One of the bigger features included re-engineering some of the game design so that the story could be told alongside gameplay instead of broken up in-between. As one example, Michael points to an early quest to explore a mine during which all the exposition is given beforehand, you run over to the mine and step inside, the objective is marked as complete, and you run back. Warcraft Tales' version of the quest would've given you some voice-acted dialogue to send you off, but upon reaching the mine you'd overhear a conversation between a villain of the whole zone's storyline.
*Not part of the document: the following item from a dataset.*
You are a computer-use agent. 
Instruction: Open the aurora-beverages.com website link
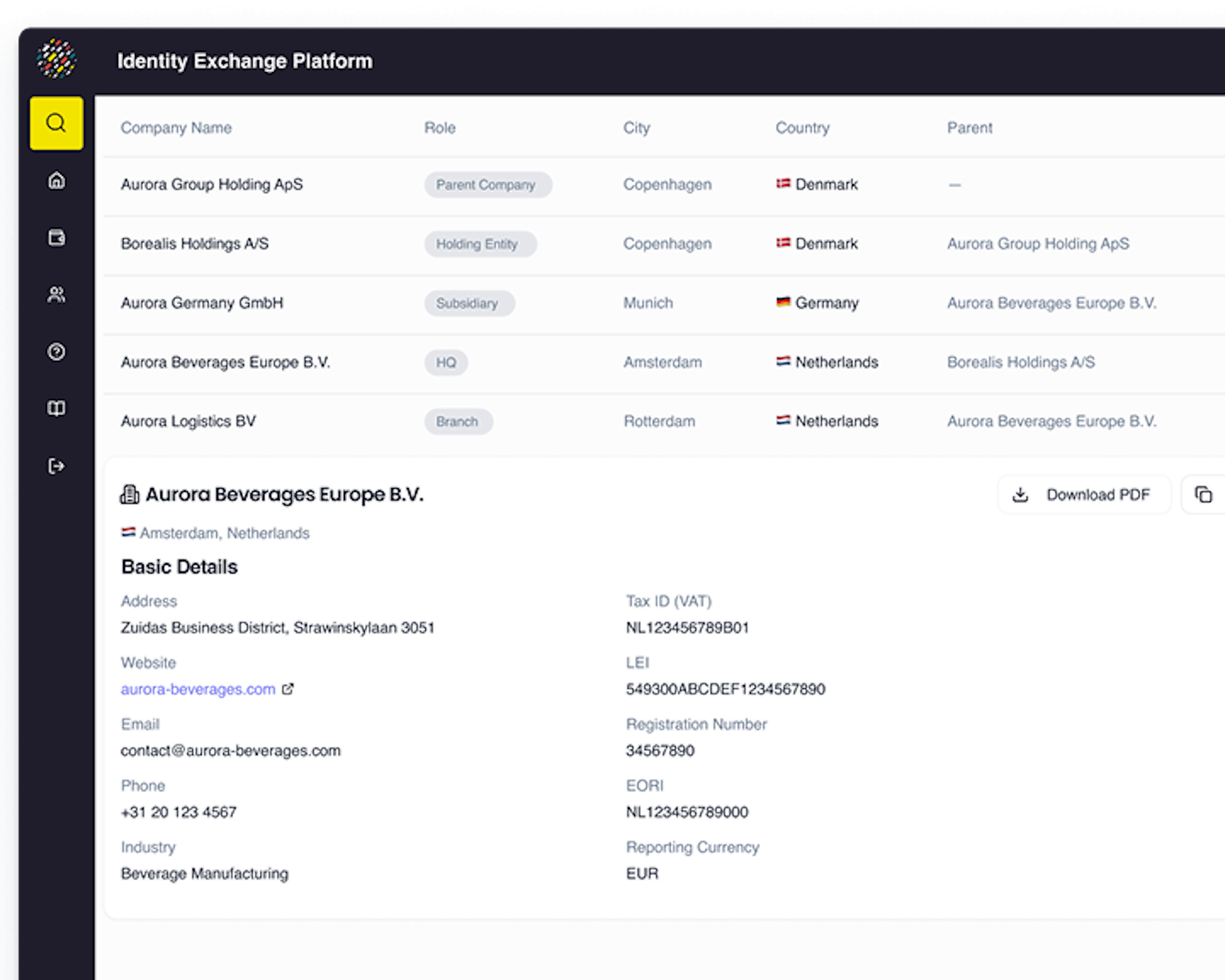198,689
The redesign would've happened in an episodic format, which each zone being redesigned per episode starting with the human questline in Elwynn Forest. To help cover the cost of a team of four developers in addition to hiring voice actors and renting office space, BellularGaming was turning to Patreon. The campaign page is now taken down, but BellularGaming was looking for $2,500 a month as its first goal, with stretch goals going from there. When I checked yesterday, they were well on their way to reaching that goal and the community response was universally positive—until Blizzard pulled the plug on everything.
In his video announcing that Warcraft Tales would cease development, Michael explains that he believes they were within Blizzard's policies for addons, but suspects the policy wasn't designed to handle a project of this scope.
I reached out to Blizzard for an official response.
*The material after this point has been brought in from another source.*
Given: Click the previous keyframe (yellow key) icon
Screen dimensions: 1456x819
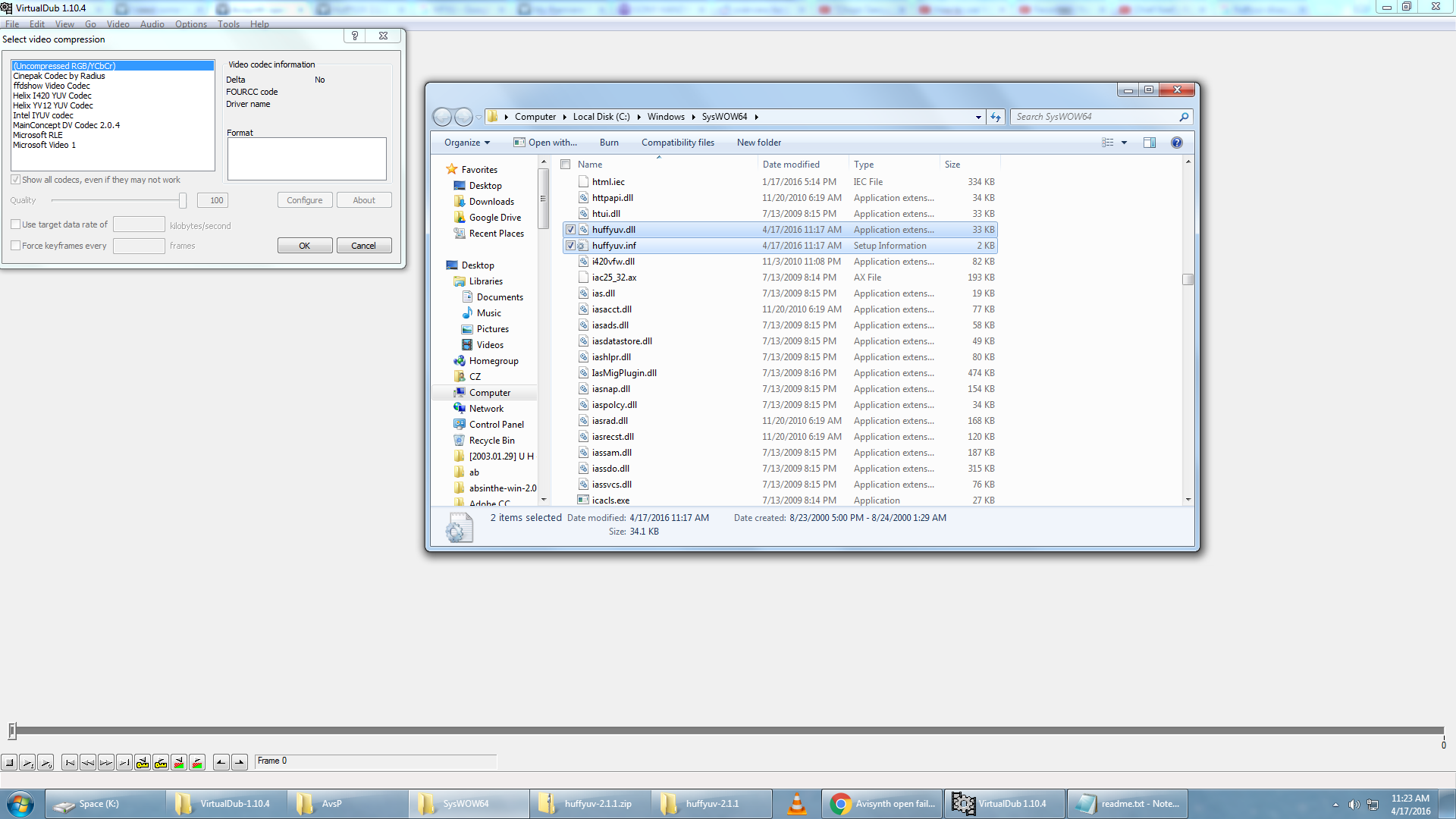Looking at the screenshot, I should [x=143, y=763].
Addons that alter [or] replace the actual in-game content and story are not [allowed] since this has far-reaching implications on the player experience.

"As we told Bellular directly, we really appreciate his passion for the game," a Blizzard rep said in an email. "But what it comes down to is that we need to protect the integrity and experience of the game for all of our players. WoW is very much a living world—anything that can change actual in-game content has the possibility of affecting the experience for all players on a technical side, even if they choose not to use the addon, besides materially changing the lore that binds the universe together. Fan fiction is awesome (and it takes place out of game), addons that modify the way quests are displayed are fine since they don’t modify the in-game content, but addons that alter [or] replace the actual in-game content and story are not since this has far-reaching implications on the player experience."

Blizzard's stance is sensible, but Warcraft Tales shutting down is tragic because Michael said that he was funding the first three episodes out of pocket, with the first due to be released on April 6. He doesn't specify how much, but I'm going to assume there's probably some amount of invested money that's now lost.

There's a small sliver of hope, however, as Michael says he will be pursuing negotiations with Blizzard to find some way to get Warcraft Tales released. But all of that will happen "behind the scenes." For now, Warcraft Tales is as good as dead, which is a shame. World of Warcraft's level 1-60 questlines received a pretty major overhaul years ago during the Cataclysm expansion, but since then they've definitely aged—especially compared to the new quests in Legion. Updating them has been on many player's wishlists for sometime. Warcraft Tales was an attempt to do that, and we won't know how it would've fared unless Blizzard bends its rules.